This paper will present an innovative new methodology for realtime monitoring of bit condition – and hence drilling efficiency - using surface measurement of alkene gases artificially created at-bit by the bit as its condition deteriorates.

A drop in ROP can be an effect of a variety of causes, often disparate in nature. Can performance be improved by a change in drilling parameters and, if so, for how much further will these parameters remain effective? Is there some form of drilling dysfunction that is resulting in inefficient transfer of energy into drilling action? Is there a change in lithology and, if so, is the bit still appropriate and viable in this new formation? Or is the bit simply approaching the end of its useful life through wear earlier than anticipated, in which case at what point does it become less economic to continue drilling at low ROP and POOH instead?

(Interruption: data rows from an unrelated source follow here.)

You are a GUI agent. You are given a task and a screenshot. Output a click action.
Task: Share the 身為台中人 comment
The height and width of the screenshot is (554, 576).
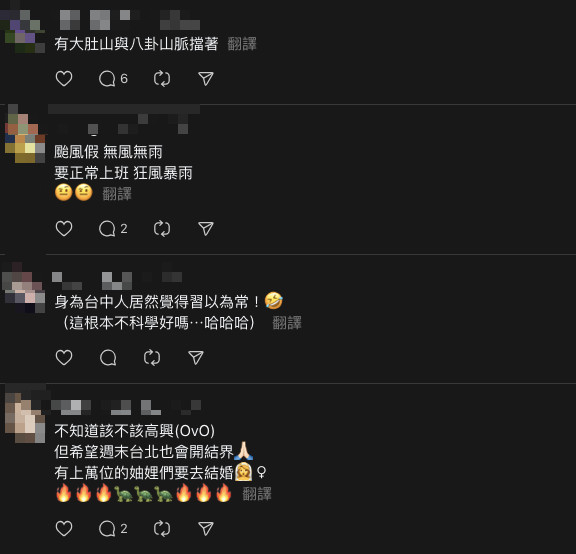click(x=196, y=357)
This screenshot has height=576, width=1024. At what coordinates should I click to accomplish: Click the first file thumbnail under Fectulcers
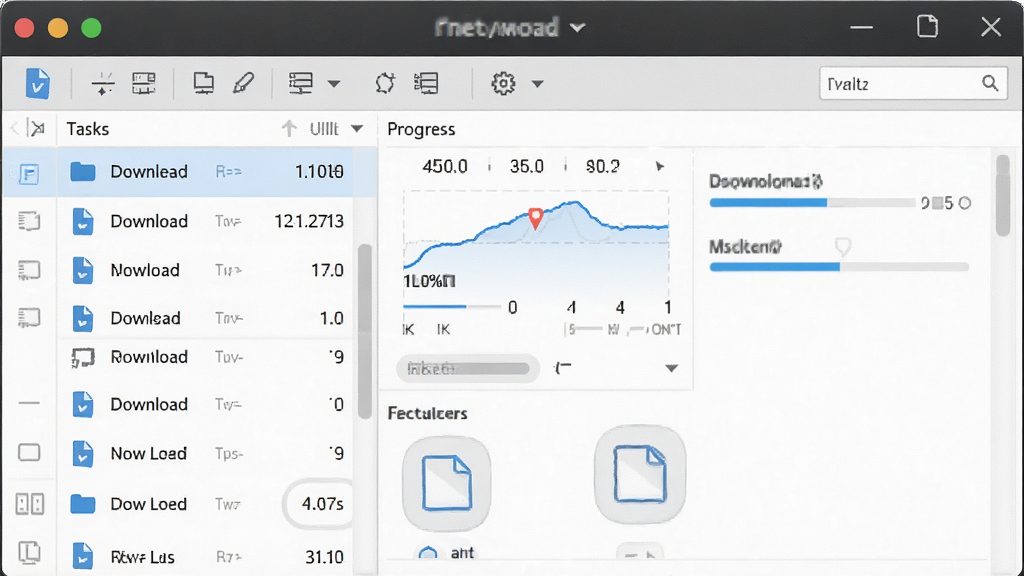pyautogui.click(x=447, y=483)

The decision to POOH to change a bit that is perceived to be under-performing can be costly if the bit is found to be in workable condition and the trip is therefore premature. Unnecessary trips are a major source of non-productive time (NPT) so any trusted source of indicative information on bit condition adds valuable context and confidence to operational decision-making.

Realtime monitoring of contaminant alkenes provides timely indications to drillers of the degree of bit wear, mitigating invisible lost time (ILT) through excessive prolongation of an ineffectual dulled bit run, and reducing the risk of its potentially catastrophic failure. Field-based case histories are presented supporting the complementary relationship of alkene generation to other indicators of inefficient drilling, how alkene presence can assist in drilling dysfunction diagnosis, and a prototype of a software application based on alkene levels that informs decision-makers of the ‘tipping point’ at which objective commercial factors support pulling a dull bit.